Senior Sex Buddies – Friends with benefits
By Tom P Blake – Finding Love after 50
A 51-year-old woman described her one-year plus relationship with a 52-year-old man:
We clicked from the time we met
The chemistry is there
We have a lot in common
He's an easy-going guy
We have fun together and get along well
We enjoy each other's company
We see each other almost every weekend
We talk on the phone 3-4 times a week
Most women would enjoy a relationship with those characteristics. But Karen—not her real name—says she’s in dire need of advice. She described the problem.
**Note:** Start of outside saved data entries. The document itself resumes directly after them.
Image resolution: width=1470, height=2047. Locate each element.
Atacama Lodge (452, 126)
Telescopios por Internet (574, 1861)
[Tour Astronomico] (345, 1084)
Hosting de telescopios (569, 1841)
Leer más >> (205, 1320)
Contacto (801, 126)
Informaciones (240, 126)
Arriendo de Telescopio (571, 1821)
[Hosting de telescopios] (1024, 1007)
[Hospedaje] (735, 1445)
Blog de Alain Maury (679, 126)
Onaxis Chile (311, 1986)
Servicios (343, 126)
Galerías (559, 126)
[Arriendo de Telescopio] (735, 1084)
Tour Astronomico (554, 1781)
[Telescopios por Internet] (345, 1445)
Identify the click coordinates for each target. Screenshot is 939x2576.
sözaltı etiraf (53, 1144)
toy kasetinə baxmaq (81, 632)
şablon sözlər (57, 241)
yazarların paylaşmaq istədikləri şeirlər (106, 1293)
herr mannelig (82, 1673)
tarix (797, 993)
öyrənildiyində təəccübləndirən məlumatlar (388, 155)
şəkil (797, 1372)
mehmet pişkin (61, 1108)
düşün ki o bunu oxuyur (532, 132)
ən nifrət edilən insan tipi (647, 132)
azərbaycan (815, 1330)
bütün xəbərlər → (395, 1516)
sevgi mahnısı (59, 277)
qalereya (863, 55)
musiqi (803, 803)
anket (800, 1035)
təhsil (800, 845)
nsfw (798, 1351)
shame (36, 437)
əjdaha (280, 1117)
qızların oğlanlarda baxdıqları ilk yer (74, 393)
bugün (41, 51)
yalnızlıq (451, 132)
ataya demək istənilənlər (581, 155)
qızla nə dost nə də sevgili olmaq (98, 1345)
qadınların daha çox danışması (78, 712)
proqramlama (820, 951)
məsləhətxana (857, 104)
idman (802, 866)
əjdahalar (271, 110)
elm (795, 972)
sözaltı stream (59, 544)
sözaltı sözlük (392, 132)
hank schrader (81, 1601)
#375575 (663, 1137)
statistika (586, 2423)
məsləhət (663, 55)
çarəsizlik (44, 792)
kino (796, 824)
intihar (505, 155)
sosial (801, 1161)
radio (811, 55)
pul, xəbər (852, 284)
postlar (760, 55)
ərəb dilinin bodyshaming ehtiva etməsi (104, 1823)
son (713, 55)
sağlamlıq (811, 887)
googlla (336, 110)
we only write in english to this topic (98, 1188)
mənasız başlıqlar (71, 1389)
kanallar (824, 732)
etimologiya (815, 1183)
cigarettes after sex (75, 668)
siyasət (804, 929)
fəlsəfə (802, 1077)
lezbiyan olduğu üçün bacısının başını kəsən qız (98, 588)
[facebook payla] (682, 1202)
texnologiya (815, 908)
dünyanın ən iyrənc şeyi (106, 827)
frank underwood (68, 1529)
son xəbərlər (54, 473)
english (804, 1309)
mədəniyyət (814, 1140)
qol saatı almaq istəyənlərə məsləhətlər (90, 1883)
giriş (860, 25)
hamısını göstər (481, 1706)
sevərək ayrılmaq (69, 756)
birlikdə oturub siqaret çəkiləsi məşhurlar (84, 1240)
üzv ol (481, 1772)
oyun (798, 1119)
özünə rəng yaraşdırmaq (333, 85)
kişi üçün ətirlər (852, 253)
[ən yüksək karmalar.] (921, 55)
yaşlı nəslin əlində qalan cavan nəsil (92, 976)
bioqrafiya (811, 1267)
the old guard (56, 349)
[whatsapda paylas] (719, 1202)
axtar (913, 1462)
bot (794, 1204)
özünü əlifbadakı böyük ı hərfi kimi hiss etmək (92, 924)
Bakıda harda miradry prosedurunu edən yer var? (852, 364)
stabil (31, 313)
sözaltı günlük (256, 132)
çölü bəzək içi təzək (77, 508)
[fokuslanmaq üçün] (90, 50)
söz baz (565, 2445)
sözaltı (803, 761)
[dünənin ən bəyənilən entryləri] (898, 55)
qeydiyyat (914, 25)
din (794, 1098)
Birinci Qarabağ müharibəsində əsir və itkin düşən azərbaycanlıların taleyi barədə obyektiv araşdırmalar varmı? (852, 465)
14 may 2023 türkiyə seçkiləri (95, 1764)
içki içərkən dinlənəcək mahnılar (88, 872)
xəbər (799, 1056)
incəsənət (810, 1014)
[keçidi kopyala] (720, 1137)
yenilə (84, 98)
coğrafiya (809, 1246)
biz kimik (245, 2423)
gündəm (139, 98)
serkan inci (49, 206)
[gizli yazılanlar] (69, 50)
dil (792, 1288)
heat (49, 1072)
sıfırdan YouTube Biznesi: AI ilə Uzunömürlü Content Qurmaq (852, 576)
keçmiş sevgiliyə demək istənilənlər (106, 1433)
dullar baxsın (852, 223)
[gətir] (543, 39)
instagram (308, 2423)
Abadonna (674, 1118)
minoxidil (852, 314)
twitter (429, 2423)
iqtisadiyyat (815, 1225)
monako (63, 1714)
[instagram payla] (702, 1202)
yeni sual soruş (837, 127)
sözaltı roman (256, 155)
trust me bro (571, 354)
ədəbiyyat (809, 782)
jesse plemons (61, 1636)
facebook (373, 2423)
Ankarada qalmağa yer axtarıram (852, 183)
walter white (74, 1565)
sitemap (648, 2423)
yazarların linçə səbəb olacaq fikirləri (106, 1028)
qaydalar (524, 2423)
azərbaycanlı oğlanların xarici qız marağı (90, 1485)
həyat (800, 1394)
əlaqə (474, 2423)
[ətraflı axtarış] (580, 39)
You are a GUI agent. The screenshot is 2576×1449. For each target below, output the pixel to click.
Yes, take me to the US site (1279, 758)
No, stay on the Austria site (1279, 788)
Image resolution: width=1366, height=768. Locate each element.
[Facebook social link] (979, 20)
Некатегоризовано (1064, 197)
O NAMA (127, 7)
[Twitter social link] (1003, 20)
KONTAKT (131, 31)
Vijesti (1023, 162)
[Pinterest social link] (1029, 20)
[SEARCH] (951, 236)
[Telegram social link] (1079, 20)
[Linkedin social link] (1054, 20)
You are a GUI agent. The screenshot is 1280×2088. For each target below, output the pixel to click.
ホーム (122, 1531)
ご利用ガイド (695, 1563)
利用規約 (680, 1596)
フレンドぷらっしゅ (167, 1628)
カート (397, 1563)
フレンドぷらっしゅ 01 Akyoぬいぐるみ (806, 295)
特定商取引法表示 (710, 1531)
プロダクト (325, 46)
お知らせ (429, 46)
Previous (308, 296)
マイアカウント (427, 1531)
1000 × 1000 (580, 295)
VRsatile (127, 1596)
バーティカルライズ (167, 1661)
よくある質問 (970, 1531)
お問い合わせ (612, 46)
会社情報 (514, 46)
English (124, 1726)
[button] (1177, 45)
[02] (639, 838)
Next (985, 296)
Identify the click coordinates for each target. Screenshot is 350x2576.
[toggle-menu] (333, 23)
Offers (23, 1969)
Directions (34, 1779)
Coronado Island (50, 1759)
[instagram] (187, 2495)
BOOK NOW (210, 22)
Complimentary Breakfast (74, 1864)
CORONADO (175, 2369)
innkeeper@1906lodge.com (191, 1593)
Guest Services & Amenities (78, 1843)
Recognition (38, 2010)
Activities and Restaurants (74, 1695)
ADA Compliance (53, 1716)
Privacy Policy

“He’s never been the type to utter the verbal language of intimacy. At the very beginning yes, I’ve heard him say I love you or I miss you on occasion. Now, I seem to be the only one who says those words. I sometimes get a response.
“Our relationship isn’t going forward as it should be; it seems to be stagnating. Something is missing. Our relationship can be likened to two buddies who have fun together over the weekend with a benefit of sex (also known as “Friends with Benefits.”
“I deserve more. I need someone that I can express my true feelings with, grow with, lean on and have him reciprocate. I want romance/intimacy and don’t feel I’m getting this most important facet from this guy. How should I proceed to solve this dilemma?”
It’s a good thing she asked me and not Dr. Laura Schlesinger about her dilemma. Dr. Laura likely would have bluntly told her that she created the problem herself by having sex with a man without being married, and might have added something like, “Why should he pay for the cow when the milk is free?”
I asked Karen if she’d ever communicated with him about her concerns. As of this writing, she hadn’t responded.
I suggest she have one of those lets-hold-off-on-the sex-for-a-few-minutes-and-discuss-an-important- issue talks. She may find her sexual buddy thinks their relationship is perfect. Heck, it sounds like a pretty good arrangement to me.
And for once in my life, I might even agree with Dr. Laura: the problem is Karen’s. I suggest Karen read Susan Jeffers’ book, The Feel The Fear Guide to Lasing Love, particularly chapter 4, about people holding up a mirror to discover what they’re doing to make themselves unhappy.
It’s not his fault that Karen’s deeper needs aren’t being met, it’s hers. Either, she’s got to figure out a way to express her feelings to him and grow with him, or, she needs to move on, to find someone more suitable.
I suspect if she moves on she’ll soon realize that she had a great relationship with him and the new men she meets will fall short in areas where her sex-buddy excelled. She’d probably end up being sorry she left him.
The answer? She needs to work on herself and not screw up what sounds like a damn-good relationship. Karen needs to get Susan Jeffers’ book.
Janice: "I've been going through a nasty divorce for the last two years. My ex hasn't talked to me since the day he left. I don't know where he lives. We were married for 36 years. I am in an all-time low and would like to meet a nice man who wants no commitments but friendly companionship at first. Do you have advice for me other than my living on tranquilizers. I can't work until the divorce is over."
Response: "I understand your hurt and frustration. Get Susan Jeffers' book and study it cover-to-cover. You need to help yourself get through this, her book will help you start. You might also seek counseling."